Here’s how to boost your and your family’s fruits and veggie intake:
- Oatmeal with Banana, shredded coconut, berries
- Grab a whole piece of fruit
- Eggs with veggies—my fav is sautéed kale and onion and eggs. YUM
Double the Veggies: Double the amount called for in the original recipe. You are already doing the prep work; so a little extra chopping can go a long way for your vegetable intake.
- Stir extra veggies into soups. It will enhance the flavor, nutritional value, and your daily vegetable tally.
- Pile them on the pizza.
- Cram them into casseroles.
- Stuff them into sandwiches. A sandwich is another blank canvas just waiting to get stuffed with color. Add some extra peppers, mushrooms, and squash. Don’t be shy with topping with tomato- and veggie-heavy salsa, either. Take your routine turkey sandwich and jazz it up with sliced apples, cucumber, zucchini, sprouts, and spinach.
Be a Sneaky Chef: Try these tips to sneak in one or two extra servings into your day.
- Puree cooked cauliflower, winter squash, or red peppers and stir them into sauces, mashed potatoes, pot pies, or mac and cheese. DON’T FORGET THE KALE DUST.
- Make a mean marinara that’s loaded with vegetables. In addition to traditional tomato sauce base, use chop up mushrooms, eggplant, onions, peppers, squash, cauliflower and carrots.
- Add to baking: Banana, zucchinis, coconut, apples, dates, carrots, et al.
Go Meatless: Use this as a “day of preparation” for the entire week to assist your goal to increase your fruits and vegetables by three servings a day.
- Sauté or grill extra vegetables on your meatless day, and continue to use the leftovers later in the week in pasta dishes, soups, sandwiches, and salads.
- Make a large batch of fruit salad to have on hand for meals and snacks.
Become a food processing pro: Use the shredding blade to grate squash, carrots, zucchini, turnips, onions, sweet potatoes, etc.
- Bag them up and keep them easily accessible in the refrigerator. Add them to sauces, soups, stir-fry, casseroles, pizzas—EVERYTHING AND ANYTHING.
Experiment with a new vegetable or fruit each week.
- Get kids involved and let them pick the new produce to add it to the meal. Let them decide how to cook it. Let them hold it, handles it, peel it, etc.
- When it’s the season, take kids to the U-pick farms and let them get dirty.
- Try new seasonal veggies
Make all of your snacks revolve around fruits and vegetables. If these are the only options, they will eat them.
- Stock countertops, pantries, refrigerators, desk, car, and purse with some form of fruit or veggie.
- Keep a bowl of fresh fruit on the counter at home or on your desk for a healthy (and eye-appealing) quick fix.

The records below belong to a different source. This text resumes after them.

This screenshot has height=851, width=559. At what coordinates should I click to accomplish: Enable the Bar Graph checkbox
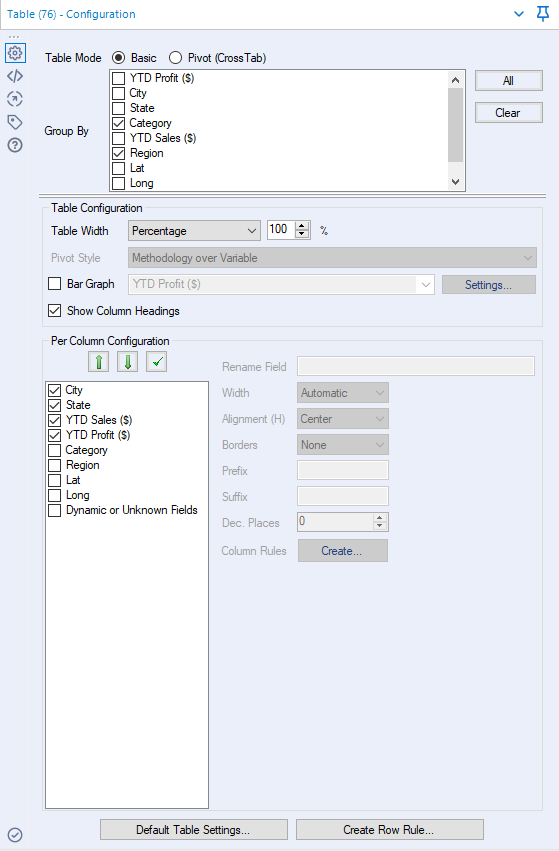(x=55, y=284)
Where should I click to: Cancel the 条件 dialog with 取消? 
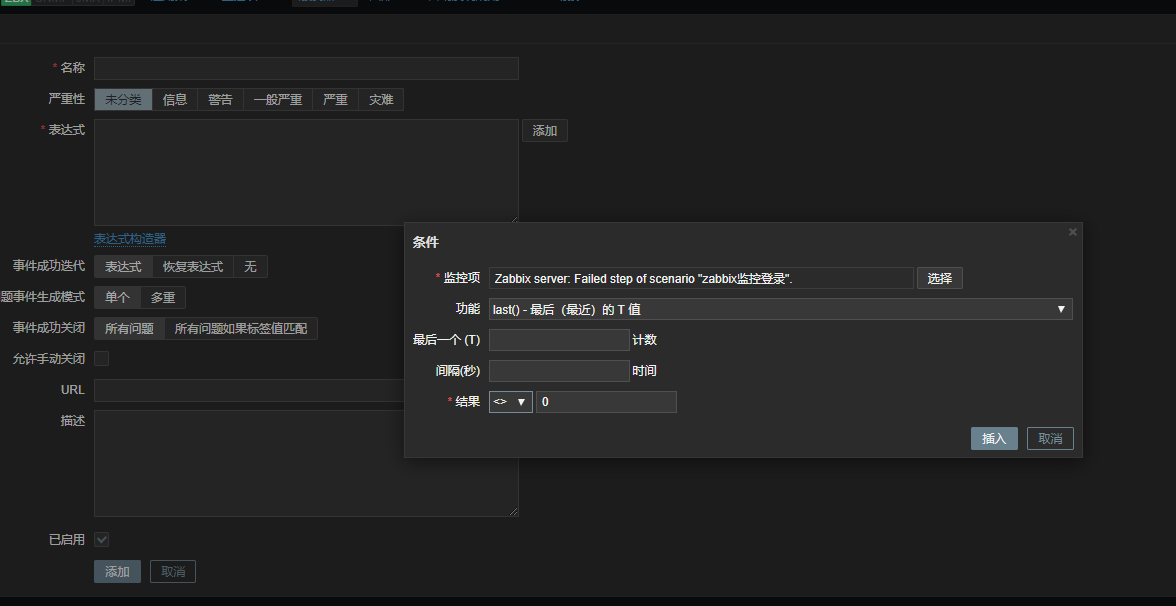pyautogui.click(x=1050, y=439)
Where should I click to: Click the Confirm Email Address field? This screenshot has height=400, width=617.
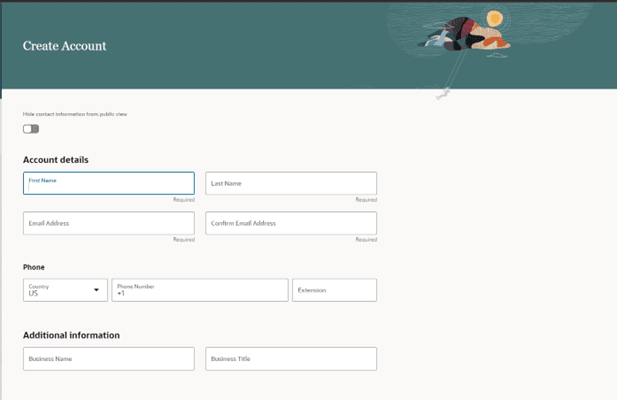click(290, 223)
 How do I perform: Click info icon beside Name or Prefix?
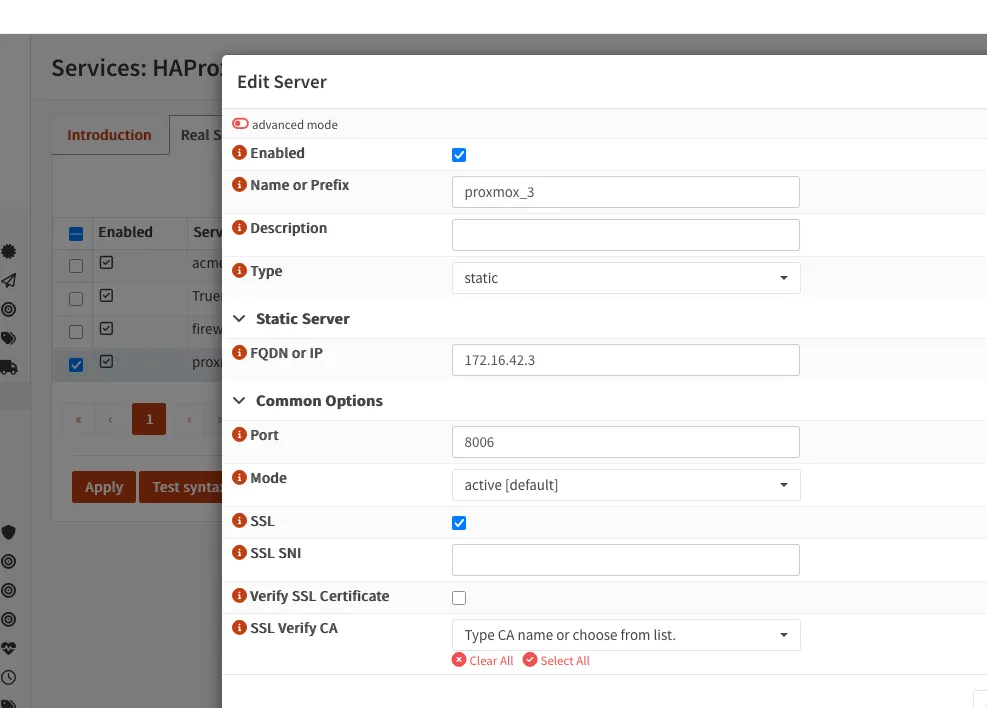(x=239, y=185)
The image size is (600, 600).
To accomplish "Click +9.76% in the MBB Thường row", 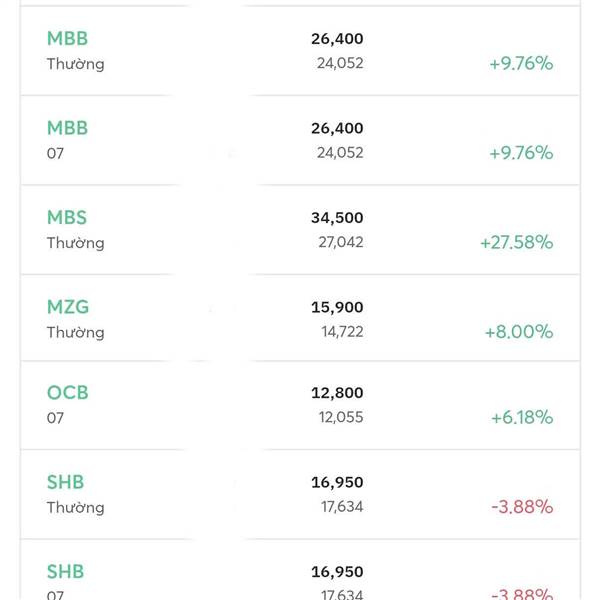I will (521, 64).
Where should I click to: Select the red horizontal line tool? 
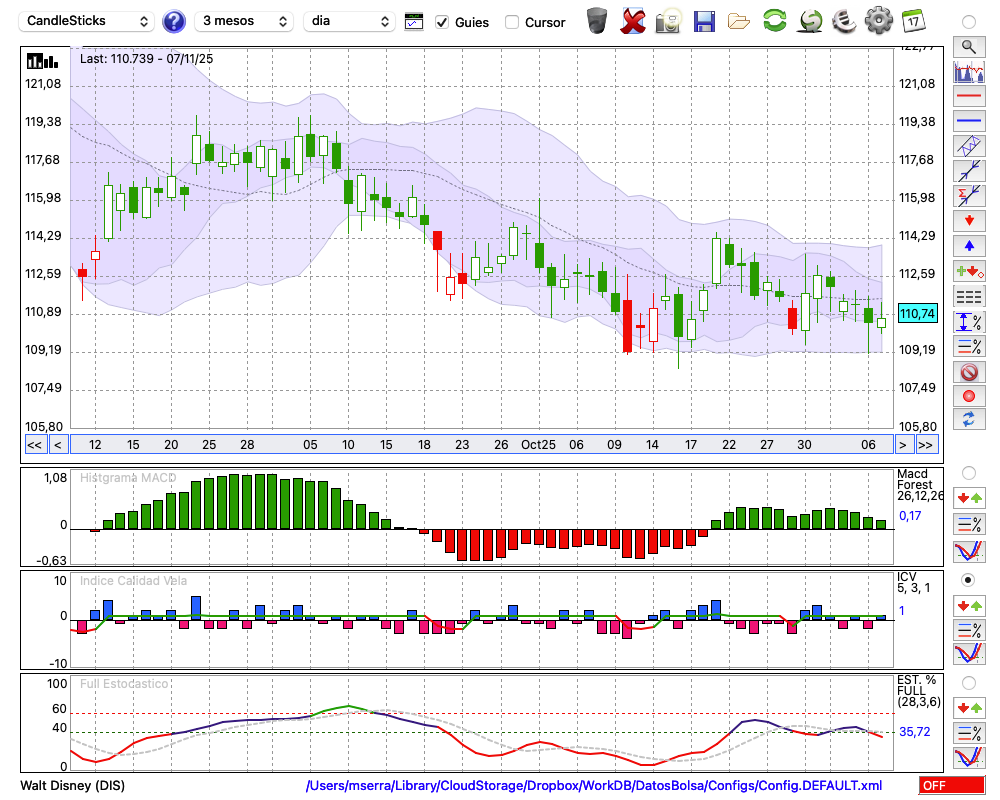click(968, 97)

- Keep dried fruit in your car or purse for busy days when a breather is just not an option.
- Pack pre-cut fruit and veggies into snack-size bags to munch. Keep them eye level in the fridge for kid’s easy access.
Eat Salad all the time: Try to make them with Dark Leafy Greens
- Supersize your salad. Endless possibilities. One cup of leafy greens is a serving;
- pile on healthy toppings, and every 1/2 cup of chopped fruits and vegetables is another serving. You can easily get half your daily fruits and vegetables packed into one glorious salad.
- Don’t cheat yourself on the dressing. Skip the fat-free and low-fat dressings full of sugar and sodium and are completely deprived on flavor. A few splashes of a good, heart-healthy olive-oil and flax seed oil-based dressings can do wonders to that bed of greens. Loving this creamy dressing, plus it boosts your veggie counts even more.
Dig the Dip: Crunchy crudités take on a whole new life with just a smidge of dip.
- Replace chips with cut up veggies and dip.
- Go sweet. Dip apple wedges, pears, sliced bananas, mango, and pineapple spears in a sweet sauce.
- Go savory. A plate of raw vegetables pairs great with a nutty hummus, zesty ranch, creamy avocado, and fiery salsa.
Bag the Bread: Instead of bread or tortillas, make your next sandwich inside a leafy green.
- Make lettuce Wraps: Kids love the fix it yourself thing too
- Try replacing one bread serving a day with a fruit or vegetable. Stack 2 or 3 large, leafy greens such as Bibb lettuce, romaine, red lettuce, cabbage, or radicchio and pile on the fixings. Enjoy the added crunch factor.